**Exercise:**
Give every line of the material back exactly, images removed.

**Records for the task:**
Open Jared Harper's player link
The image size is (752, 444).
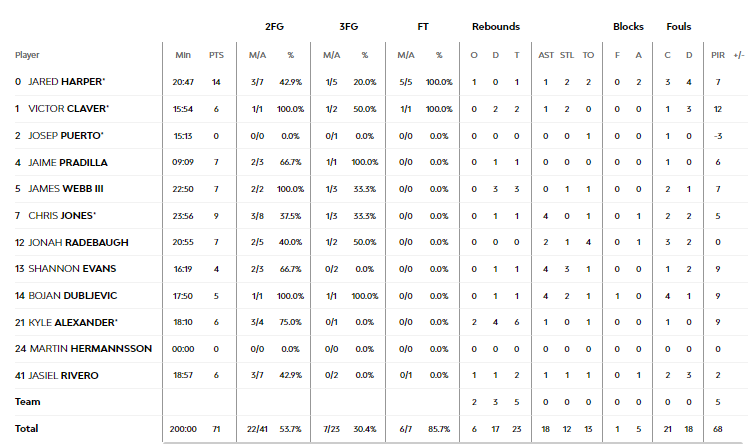tap(66, 82)
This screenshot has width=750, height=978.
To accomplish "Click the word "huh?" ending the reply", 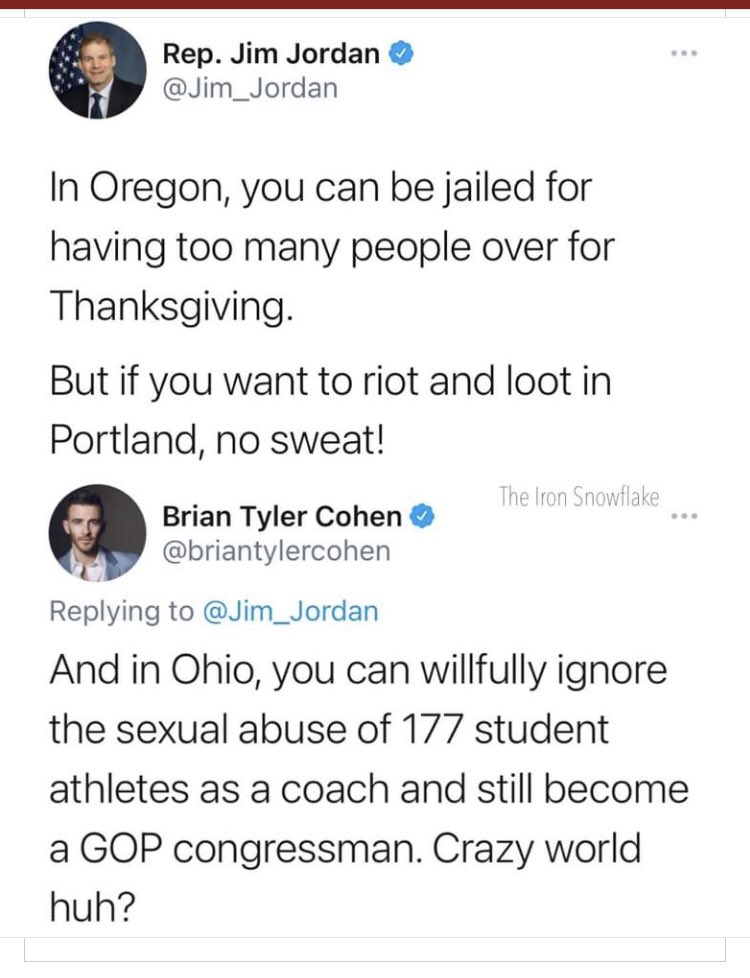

**Result below:**
Open Jared Harper's player link
The image size is (752, 444).
tap(66, 82)
This screenshot has width=750, height=978.
To accomplish "Click the word "huh?" ending the reply", 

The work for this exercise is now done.